When, with our return to Portugal, a deaf rumor was circulating about Napoleon’s intention to attack Russia, the British parliament gave permission to continue the war in Spain. It was not successful for us, as the disagreements between the commanders of our armies, which I have already mentioned, continued.
Marshal Marmon was defeated by Wellington in the Battle of Arapilia (near Salamanca), and King Joseph lost the battle of Vitoria. After that, we experienced such troubles that by the end of 1813 our armies had to withdraw beyond the Pyrenees and completely leave Spain, which cost them so much blood!
I believe that in six years,from the beginning of 1808 to the end of 1813, the French lost 200 thousand people on the Iberian Peninsula who were killed or died in hospitals, to which 60 thousand lost by our allies of various nationalities must be added.
The British and Portuguese losses were also significant, but the losses of the Spaniards surpassed all the others because of the stubbornness they showed in the defense of many cities, whose population was almost completely dying out.
These famous sieges, especially Zaragoza, added to the Spaniards so much fame that they usually attribute the liberation of the Iberian Peninsula to their courage. But it is not. Of course, they contributed a lot to this.
However, without the support of British troops, the Spaniards could never have resisted the French army, in front of which they would not dare to go into open battle. But the Spaniards have great dignity - even if they are broken, they never lose courage.

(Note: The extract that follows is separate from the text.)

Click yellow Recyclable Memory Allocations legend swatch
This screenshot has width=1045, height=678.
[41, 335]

They run away, gather in the distance and return in a few days, again full of confidence in victory. Victory does not happen, but confidence never disappears! .. Our soldiers compared the Spaniards with flocks of pigeons that sit on the field and take off at the slightest noise, but immediately return.

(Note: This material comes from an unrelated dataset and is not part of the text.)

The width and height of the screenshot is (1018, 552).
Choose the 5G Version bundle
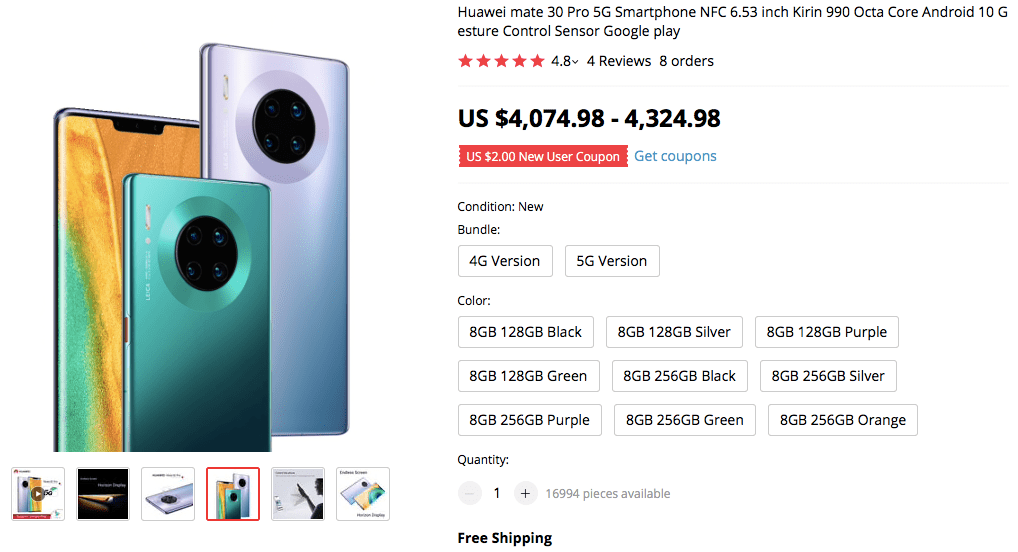[612, 261]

As for the Portuguese, their participation in campaigns on the peninsula was not appreciated. Not so cruel, much more disciplined than the Spaniards, with calmer courage, they formed several brigades and divisions in Wellington’s army, which, led by English officers, were in no way inferior to British units. Less boastful than the Spaniards, they talked little about themselves and their exploits and were not so famous. "- from the memoirs of Baron de Marbo.